● Work to do:
Repeat the material below word for word, keeping every line in its original order.

-- start Data supplied --

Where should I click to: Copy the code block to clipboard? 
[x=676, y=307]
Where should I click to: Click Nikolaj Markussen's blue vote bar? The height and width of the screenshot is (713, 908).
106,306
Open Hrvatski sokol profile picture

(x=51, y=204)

-- end Data supplied --

● Complete output:
Where should I click to: Copy the code block to clipboard? 
[x=676, y=307]
Where should I click to: Click Nikolaj Markussen's blue vote bar? The height and width of the screenshot is (713, 908).
106,306
Open Hrvatski sokol profile picture

(x=51, y=204)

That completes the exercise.